L'Auberge de l'Ill, Paul Bocuse, Troisgros, Oustau de Baumanière, Alain Chapel, Hostellerie du Cerf…what struck Grimes about these multistarred restaurant kitchens was the hyper-organized satellite system that surrounded the central stoves, where each dish was individually tweaked before being sent out. A clearly defined hierarchy among the staff meant that everyone knew their role. "The beauty of the finished product came out of orderliness rather than chaos," Grimes explains—a far cry from what he'd experienced in Philadelphia.

The kitchens were behind closed doors—unlike today's taste for open kitchens—yet French chefs were adamant about cleanliness and order. According to tradition, they had to be ready at any time to receive a guest from the dining room who might request a peek and a cordial tête-à-tête with the chef.

Just after Christmas that year, Grimes arrived at Olney's Provençal home in a hill town near Toulon. "He had this dreamy one-room lofty space with a pillar in the center covered with wine labels. The house revolved around the stone fireplace…and there was an extraordinary cellar he dug out of the rock," says Grimes, adding with a smile, "You drank really well there."

Olney's house may have been spartan, but when he cooked, he was a colorist and a sensualist, Grimes notes, describing Olney's famous salade composée: "torn purple and green basil leaves; red, yellow, and saffron-orange nasturtium flowers; a mix of young greens; and perhaps an egg or some leftover meat. It was just a huge awakening in how colorful and aromatic a salad could be." Olney's salad was equally transformational for Alice Waters and Jeremiah Tower, who were among an increasing number of America's future stars to find their way to Olney in those years.

With one phone call from Olney to Simone Beck—one of the coauthors with Julia Child of Mastering the Art of French Cooking—Grimes landed a plum position helping Beck with her cooking classes, near Cannes. It turned into a regular three- to six-month gig that went on for close to five years.

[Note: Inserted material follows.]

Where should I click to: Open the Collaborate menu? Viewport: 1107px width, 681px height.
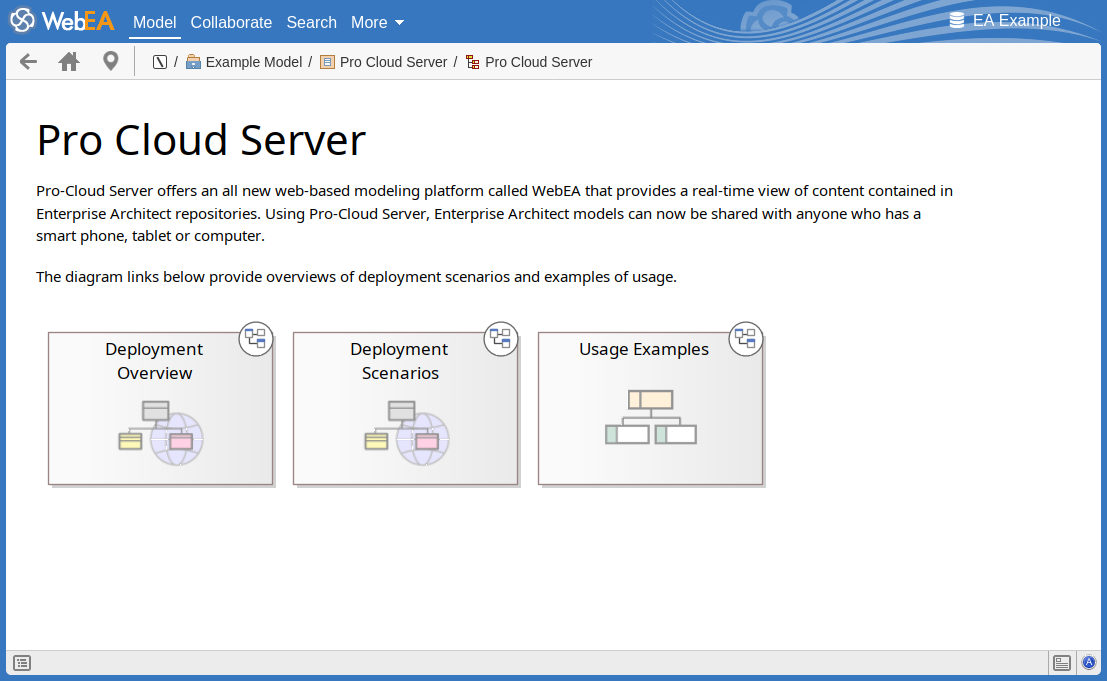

When Grimes eventually returned to the United States in 1982, with a Grand Diplôme from Paris' La Varenne tucked under his arm, he went back to work in restaurants and also tried to return to drawing and painting, but his art wasn't going well. In frustration, he called Martin Garhart, his former drawing professor at Kenyon. "I'm floundering," Grimes confessed.

"What are you, crazy?" exclaimed Garhart. "What you're doing is creative! You simply substituted your pencils, paintbrushes, and paints for food and knives."

Eventually, it was the field of food styling—something Grimes fell into by chance—that allowed him the fullest expression of his talents. In 1994, Grimes was running the corporate dining room at Food & Wine magazine when a stylist failed to show up for a photo shoot scheduled for that day. Grimes volunteered to step in, and his styling career promptly took off. Restaurant training made him not only fast but also a team player—key for working with the photographer and creative director on a shoot—and the gift of gab he'd inherited from his father's Irish family made him a favorite with editors and corporate clients.

Food styling, like any other art form, has gone through many stages of evolution, with various looks and techniques trending in and out of fashion. Over the years, Grimes has easily adapted to the shifting currents—he's been actively styling for 18 years, including a seven-year stint at Gourmet magazine as a food editor/senior stylist. Grimes sums up recent decades in a ladleful of sauce: The '80s were all about overly handled food plated on top of the sauce; picture the sauce as the backdrop for a fixation with fanning thin slices of meat, fruit, or vegetables. The resurgence of more casual, bistro-style food in the '90s brought the sauce back to its proper place and purpose: drizzled on top to flavor and enhance the food below.